> _EXERCISE REQUIREMENTS_
The required result is an exact copy of every line from the one with "The width and height of the screenshot is (783, 605)." through the last line below, with the pictures left out.

Items listed in a dataset:

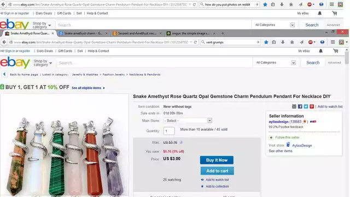Open eBay notifications bell icon
The width and height of the screenshot is (350, 197).
click(321, 51)
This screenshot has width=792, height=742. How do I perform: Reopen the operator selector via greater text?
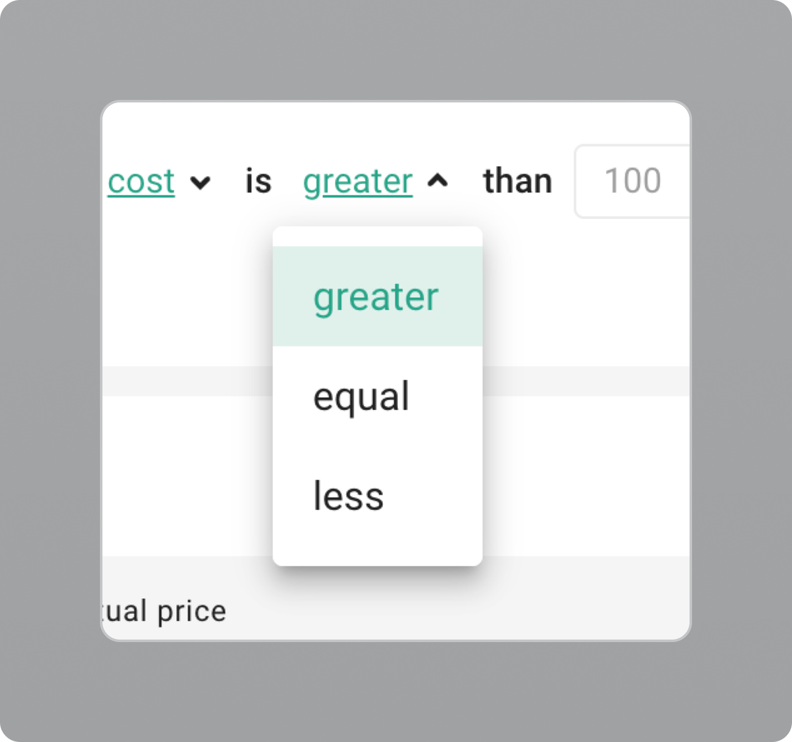[x=357, y=182]
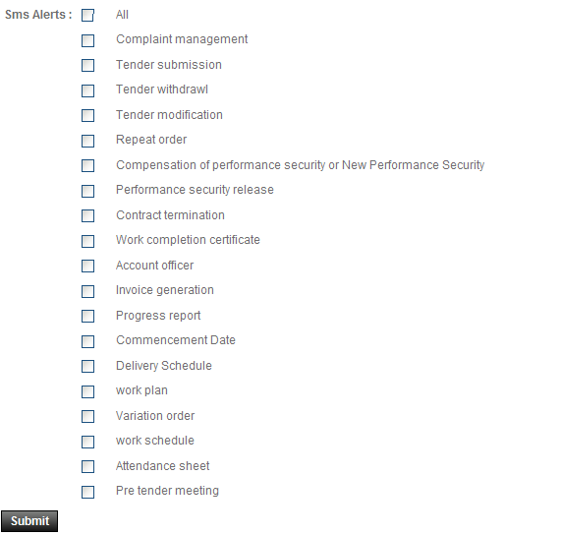This screenshot has height=535, width=561.
Task: Tick the Pre tender meeting checkbox
Action: tap(87, 492)
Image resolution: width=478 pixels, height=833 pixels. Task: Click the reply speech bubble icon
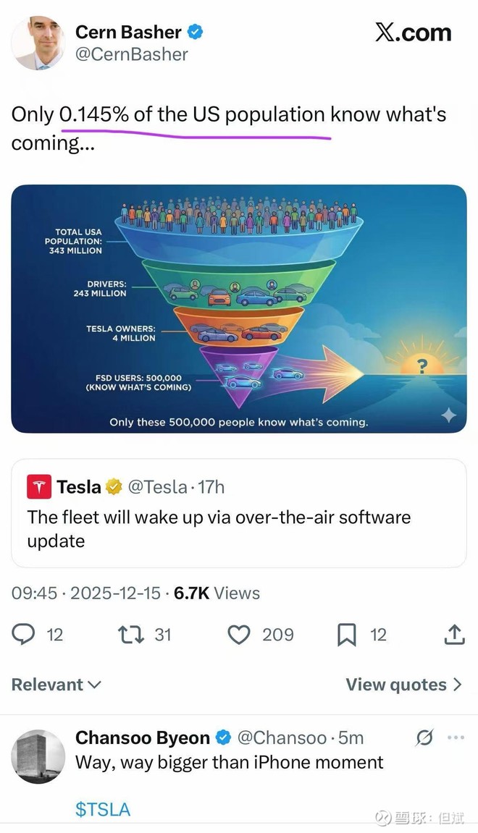24,635
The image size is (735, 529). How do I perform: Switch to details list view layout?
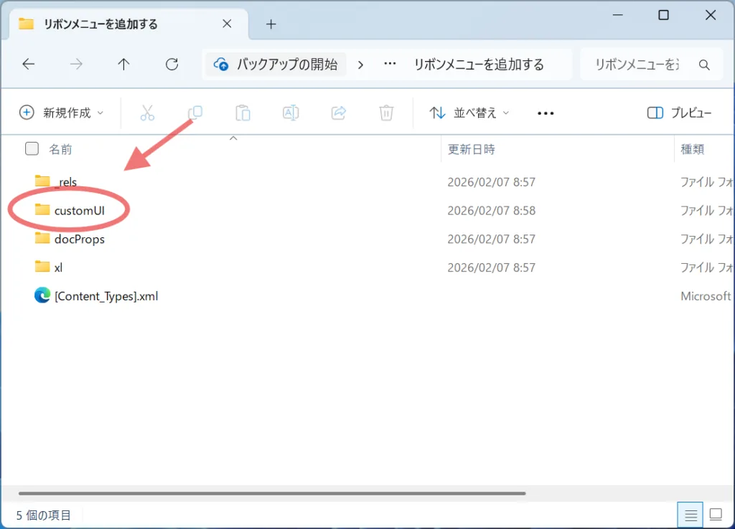[x=690, y=515]
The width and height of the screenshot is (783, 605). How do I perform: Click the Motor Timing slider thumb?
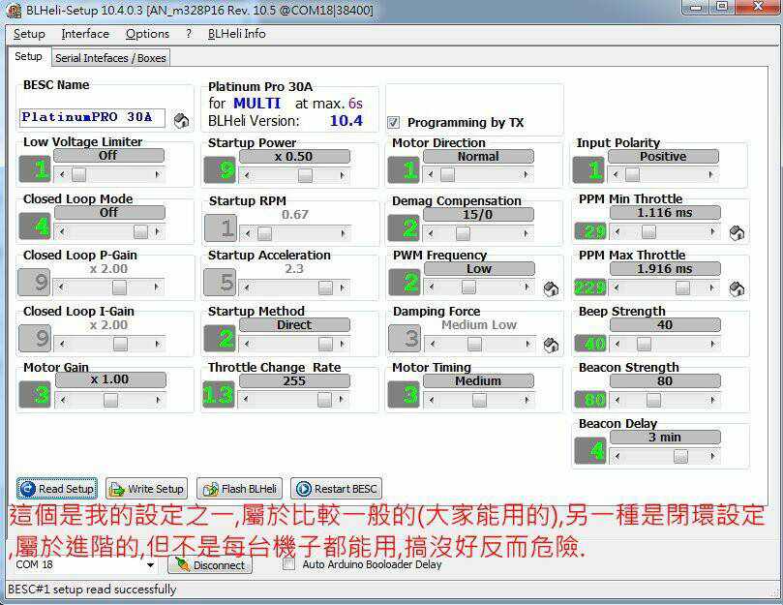coord(479,400)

> _TASK OUTPUT_
The width and height of the screenshot is (783, 605). How do I perform: Click the Motor Timing slider thumb?
coord(479,400)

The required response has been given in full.